You guys met at a congres about cosmic rays. Could you please tell me the whole story. (Everyone, including me, is laughing about my somewhat naive first question)
Well, it was a gathering of people who, in one way or another, took interest in cosmic rays. Sometimes kindred spirits find each other while being surrounded by hippies. What interested us most of all was the influence of cosmic rays on the electro-magnetic fields of the Earth, or how radiation from space, and of sun storms in particular, could be transposed to sound. Soon we started talking about Van Gogh, and about music and sound in general. It did not take us too long either before we decided to play music together. In an early stage this was only with three guitars. Ed: After that phase, we threw everything open. It felt like therapy!
To step away from everything I had ever learned about music.
I had just graduated as a classical guitarist and I was looking for directions. When I met these guys, melody and tuning were thrown overboard. It was making tabula rasa in this first stage. I remember our first gig on a student party in Leuven, where we shared the bill with the usual cover bands. We went on stage without really knowing what we were going to do. The only option was just starting to play. If you erase everything, you can start reconstructing things from the chaos, because you do have basic concepts of melody, rhythm, or a musical narrative. You could compare it to a box of legos: you have a set of a police station, an indian ship, a prate ship and then you throw everything together, which creates the possibility of putting the head of an indian on the body of a police officer, or whatever. This canvas we used to re-introduce melody and rhythm, but without going back to the traditional 4-4 beat. Everything revolves around the deconstruction of what we have created. That is something which comes naturally. Besides the musical quest, Varkenshond also became a search for a sort of identity. In that sense, playing together was something of a therapy.
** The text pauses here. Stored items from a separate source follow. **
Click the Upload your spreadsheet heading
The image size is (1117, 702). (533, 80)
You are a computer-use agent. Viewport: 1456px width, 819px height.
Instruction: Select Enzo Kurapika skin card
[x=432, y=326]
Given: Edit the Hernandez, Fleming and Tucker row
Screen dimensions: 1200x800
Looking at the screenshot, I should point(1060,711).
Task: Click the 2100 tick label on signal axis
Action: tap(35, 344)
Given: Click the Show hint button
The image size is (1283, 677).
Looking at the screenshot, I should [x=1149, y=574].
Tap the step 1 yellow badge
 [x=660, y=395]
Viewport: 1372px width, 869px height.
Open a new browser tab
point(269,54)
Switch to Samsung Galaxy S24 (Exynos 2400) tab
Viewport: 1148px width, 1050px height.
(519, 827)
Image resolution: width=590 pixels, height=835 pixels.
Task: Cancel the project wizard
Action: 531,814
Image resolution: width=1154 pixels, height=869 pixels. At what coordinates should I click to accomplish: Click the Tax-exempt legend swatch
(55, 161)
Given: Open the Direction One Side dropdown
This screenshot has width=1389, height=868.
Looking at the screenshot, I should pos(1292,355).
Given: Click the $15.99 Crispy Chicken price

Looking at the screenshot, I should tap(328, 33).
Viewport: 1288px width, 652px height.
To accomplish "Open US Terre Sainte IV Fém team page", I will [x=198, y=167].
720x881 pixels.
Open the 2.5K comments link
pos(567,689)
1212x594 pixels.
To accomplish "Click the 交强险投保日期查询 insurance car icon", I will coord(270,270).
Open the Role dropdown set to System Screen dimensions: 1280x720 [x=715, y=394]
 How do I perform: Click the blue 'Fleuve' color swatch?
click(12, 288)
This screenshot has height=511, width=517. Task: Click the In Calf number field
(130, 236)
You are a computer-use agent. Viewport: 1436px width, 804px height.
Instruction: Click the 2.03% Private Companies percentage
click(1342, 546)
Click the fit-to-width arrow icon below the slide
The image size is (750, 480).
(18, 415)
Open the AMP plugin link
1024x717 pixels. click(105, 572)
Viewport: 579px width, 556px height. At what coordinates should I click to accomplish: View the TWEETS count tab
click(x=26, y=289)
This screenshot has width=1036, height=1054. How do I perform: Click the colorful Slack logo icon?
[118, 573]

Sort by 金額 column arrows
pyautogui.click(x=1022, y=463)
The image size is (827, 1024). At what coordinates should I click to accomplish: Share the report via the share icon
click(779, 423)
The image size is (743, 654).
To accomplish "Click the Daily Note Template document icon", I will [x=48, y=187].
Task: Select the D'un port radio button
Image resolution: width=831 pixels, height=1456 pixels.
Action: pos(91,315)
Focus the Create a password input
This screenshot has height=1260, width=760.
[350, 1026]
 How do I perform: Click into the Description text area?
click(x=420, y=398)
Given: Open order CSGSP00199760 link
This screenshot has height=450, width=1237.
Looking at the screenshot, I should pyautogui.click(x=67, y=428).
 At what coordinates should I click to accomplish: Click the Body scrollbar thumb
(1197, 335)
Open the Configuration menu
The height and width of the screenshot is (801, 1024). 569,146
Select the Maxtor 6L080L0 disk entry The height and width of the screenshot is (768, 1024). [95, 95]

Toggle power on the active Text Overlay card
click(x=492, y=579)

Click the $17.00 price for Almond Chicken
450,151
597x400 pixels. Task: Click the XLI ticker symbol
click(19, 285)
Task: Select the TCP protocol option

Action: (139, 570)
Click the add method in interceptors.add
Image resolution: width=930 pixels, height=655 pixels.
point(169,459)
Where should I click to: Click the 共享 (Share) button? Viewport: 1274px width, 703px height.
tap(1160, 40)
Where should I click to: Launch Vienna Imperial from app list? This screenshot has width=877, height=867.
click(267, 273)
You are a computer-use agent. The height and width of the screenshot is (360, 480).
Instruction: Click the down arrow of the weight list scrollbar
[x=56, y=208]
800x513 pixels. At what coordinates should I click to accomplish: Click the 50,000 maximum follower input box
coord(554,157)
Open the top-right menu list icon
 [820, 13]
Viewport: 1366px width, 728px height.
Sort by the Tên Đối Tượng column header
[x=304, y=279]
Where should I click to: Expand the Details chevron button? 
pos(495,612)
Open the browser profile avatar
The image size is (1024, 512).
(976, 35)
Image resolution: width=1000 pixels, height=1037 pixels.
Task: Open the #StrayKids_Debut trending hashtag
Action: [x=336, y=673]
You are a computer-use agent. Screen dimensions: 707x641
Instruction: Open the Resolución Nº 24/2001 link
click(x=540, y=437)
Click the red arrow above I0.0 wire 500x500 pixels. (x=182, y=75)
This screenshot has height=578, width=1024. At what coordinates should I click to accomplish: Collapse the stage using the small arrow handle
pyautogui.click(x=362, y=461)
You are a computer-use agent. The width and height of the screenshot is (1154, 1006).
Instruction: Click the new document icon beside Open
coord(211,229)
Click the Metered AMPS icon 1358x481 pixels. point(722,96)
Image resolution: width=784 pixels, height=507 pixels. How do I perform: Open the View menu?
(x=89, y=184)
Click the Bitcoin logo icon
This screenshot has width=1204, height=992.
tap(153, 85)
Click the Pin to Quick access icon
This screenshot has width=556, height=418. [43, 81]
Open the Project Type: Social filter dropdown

What does sound mean to you?
Sound and music are very much related to the Ritual and the Theatrical. A ritual is not musical per se, but through music one can enter a ritual. The essence of Varkenshond is not the purely musical, it is not ‘art for art’s sake’, our aim is to evoke images outside the music.
Images that leave enough space for interpretation.
I feel a sort of urgency in Varkenshond, and I hear a sort of rising liberation. Does that sound apt to you?
There are two extremes: you either try to make something beautiful and aim at the purely esthetic, or you just express yourself. Everything can be tracked down on the continuum between these two poles.
Expression also calls for the esthetic. The energy of a person is very important.
We do want to add a form of seriousness to what we do.
The level of seriousness differs for every band member. I like the fact that everything can be taken with a pinch of salt as well. The band has three guitar players, but my guitar case does not support a guitar anymore. It is stuffed with all kinds of small instruments. Everything that produces a useful sound is welcome.
Like the ‘Tooter of Life’ for example! We put the mouthpiece of one of those small paper party horns on a recorder. It sounds très free jazz.
You release your music on cassette. That is pretty interesting, given the fact that this medium also produces extra sound.
Moreover, a cassette avoids the song culture. You cannot skip tracks, you can only forward them. That foregrounds the story, and the experience of listening becomes a ritual.
Are Varkenshond ‘tribal’?
Ever since our first gigs people think of us as a cult. And it only seems to get worse.
What about language in music?
It does have an influence, but we try to keep a certain distance, out of an urge for freedom, to break loose from genre thinking. Only cross-pollination is interesting.
A foreign language is a black box. You know that something is being said, but you have no clue what exactly. This creates a kind of tension and energy you can play with, during the whole length of a track. I love it when I do not get a work of art or a composition. It can be dissapointing to finally understand something. Sometimes I have absolutely no idea about what we are doing.